*SUPPLIED INFORMATION*:
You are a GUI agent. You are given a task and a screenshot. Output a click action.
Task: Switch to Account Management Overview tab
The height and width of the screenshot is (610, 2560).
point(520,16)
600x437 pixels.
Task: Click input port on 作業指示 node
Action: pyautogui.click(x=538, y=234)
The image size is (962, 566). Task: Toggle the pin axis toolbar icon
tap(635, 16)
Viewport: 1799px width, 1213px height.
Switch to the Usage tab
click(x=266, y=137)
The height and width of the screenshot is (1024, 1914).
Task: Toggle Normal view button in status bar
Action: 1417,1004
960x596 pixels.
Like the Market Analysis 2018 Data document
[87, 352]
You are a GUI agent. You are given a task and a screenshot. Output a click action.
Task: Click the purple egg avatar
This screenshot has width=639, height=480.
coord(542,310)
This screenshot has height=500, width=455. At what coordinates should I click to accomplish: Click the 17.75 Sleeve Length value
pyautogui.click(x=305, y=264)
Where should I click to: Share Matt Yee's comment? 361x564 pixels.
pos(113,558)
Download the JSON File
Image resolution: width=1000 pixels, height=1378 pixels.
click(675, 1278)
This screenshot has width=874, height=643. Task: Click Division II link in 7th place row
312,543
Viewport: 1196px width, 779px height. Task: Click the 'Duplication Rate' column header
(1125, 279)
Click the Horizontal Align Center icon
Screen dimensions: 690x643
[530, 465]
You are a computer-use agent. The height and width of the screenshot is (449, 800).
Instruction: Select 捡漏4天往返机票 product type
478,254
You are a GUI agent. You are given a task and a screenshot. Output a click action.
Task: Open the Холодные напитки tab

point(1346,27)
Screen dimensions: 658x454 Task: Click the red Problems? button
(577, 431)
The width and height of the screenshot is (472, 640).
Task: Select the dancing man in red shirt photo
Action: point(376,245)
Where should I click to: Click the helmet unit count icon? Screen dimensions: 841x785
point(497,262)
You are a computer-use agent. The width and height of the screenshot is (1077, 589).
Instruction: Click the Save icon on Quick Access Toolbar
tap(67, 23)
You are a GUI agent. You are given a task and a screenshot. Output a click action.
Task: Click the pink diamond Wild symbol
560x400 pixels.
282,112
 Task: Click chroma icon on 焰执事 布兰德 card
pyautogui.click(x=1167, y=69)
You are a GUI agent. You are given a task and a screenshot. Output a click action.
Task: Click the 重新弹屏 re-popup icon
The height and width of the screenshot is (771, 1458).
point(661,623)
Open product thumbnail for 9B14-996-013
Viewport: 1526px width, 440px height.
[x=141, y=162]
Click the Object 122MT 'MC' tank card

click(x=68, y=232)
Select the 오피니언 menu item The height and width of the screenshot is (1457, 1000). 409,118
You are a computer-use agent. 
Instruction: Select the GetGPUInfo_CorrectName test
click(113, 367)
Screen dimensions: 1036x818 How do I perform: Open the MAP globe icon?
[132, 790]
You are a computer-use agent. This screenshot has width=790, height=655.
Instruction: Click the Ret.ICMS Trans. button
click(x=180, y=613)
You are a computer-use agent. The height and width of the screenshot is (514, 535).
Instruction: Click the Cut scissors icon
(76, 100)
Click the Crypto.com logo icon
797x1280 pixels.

*EXERCISE INSTRUCTIONS*: Repeat all of the entries exactly.

*RESPONSE*:
You are a GUI agent. You are given a task and a screenshot. Output a click action.
Task: Switch to Account Management Overview tab
The height and width of the screenshot is (610, 2560).
point(520,16)
600x437 pixels.
Task: Click input port on 作業指示 node
Action: pyautogui.click(x=538, y=234)
The image size is (962, 566). Task: Toggle the pin axis toolbar icon
tap(635, 16)
Viewport: 1799px width, 1213px height.
Switch to the Usage tab
click(x=266, y=137)
The height and width of the screenshot is (1024, 1914).
Task: Toggle Normal view button in status bar
Action: 1417,1004
960x596 pixels.
Like the Market Analysis 2018 Data document
[87, 352]
You are a GUI agent. You are given a task and a screenshot. Output a click action.
Task: Click the purple egg avatar
This screenshot has width=639, height=480.
coord(542,310)
This screenshot has height=500, width=455. At what coordinates should I click to accomplish: Click the 17.75 Sleeve Length value
pyautogui.click(x=305, y=264)
Where should I click to: Share Matt Yee's comment? 361x564 pixels.
pos(113,558)
Download the JSON File
Image resolution: width=1000 pixels, height=1378 pixels.
click(675, 1278)
This screenshot has width=874, height=643. Task: Click Division II link in 7th place row
312,543
Viewport: 1196px width, 779px height. Task: Click the 'Duplication Rate' column header
(1125, 279)
Click the Horizontal Align Center icon
Screen dimensions: 690x643
[530, 465]
You are a computer-use agent. The height and width of the screenshot is (449, 800).
Instruction: Select 捡漏4天往返机票 product type
478,254
You are a GUI agent. You are given a task and a screenshot. Output a click action.
Task: Open the Холодные напитки tab

point(1346,27)
Screen dimensions: 658x454 Task: Click the red Problems? button
(577, 431)
The width and height of the screenshot is (472, 640).
Task: Select the dancing man in red shirt photo
Action: point(376,245)
Where should I click to: Click the helmet unit count icon? Screen dimensions: 841x785
point(497,262)
You are a computer-use agent. The width and height of the screenshot is (1077, 589).
Instruction: Click the Save icon on Quick Access Toolbar
tap(67, 23)
You are a GUI agent. You are given a task and a screenshot. Output a click action.
Task: Click the pink diamond Wild symbol
560x400 pixels.
282,112
 Task: Click chroma icon on 焰执事 布兰德 card
pyautogui.click(x=1167, y=69)
You are a GUI agent. You are given a task and a screenshot. Output a click action.
Task: Click the 重新弹屏 re-popup icon
The height and width of the screenshot is (771, 1458).
point(661,623)
Open product thumbnail for 9B14-996-013
Viewport: 1526px width, 440px height.
[x=141, y=162]
Click the Object 122MT 'MC' tank card

click(x=68, y=232)
Select the 오피니언 menu item The height and width of the screenshot is (1457, 1000). 409,118
You are a computer-use agent. 
Instruction: Select the GetGPUInfo_CorrectName test
click(113, 367)
Screen dimensions: 1036x818 How do I perform: Open the MAP globe icon?
[132, 790]
You are a computer-use agent. This screenshot has width=790, height=655.
Instruction: Click the Ret.ICMS Trans. button
click(x=180, y=613)
You are a computer-use agent. The height and width of the screenshot is (514, 535).
Instruction: Click the Cut scissors icon
(76, 100)
Click the Crypto.com logo icon
797x1280 pixels.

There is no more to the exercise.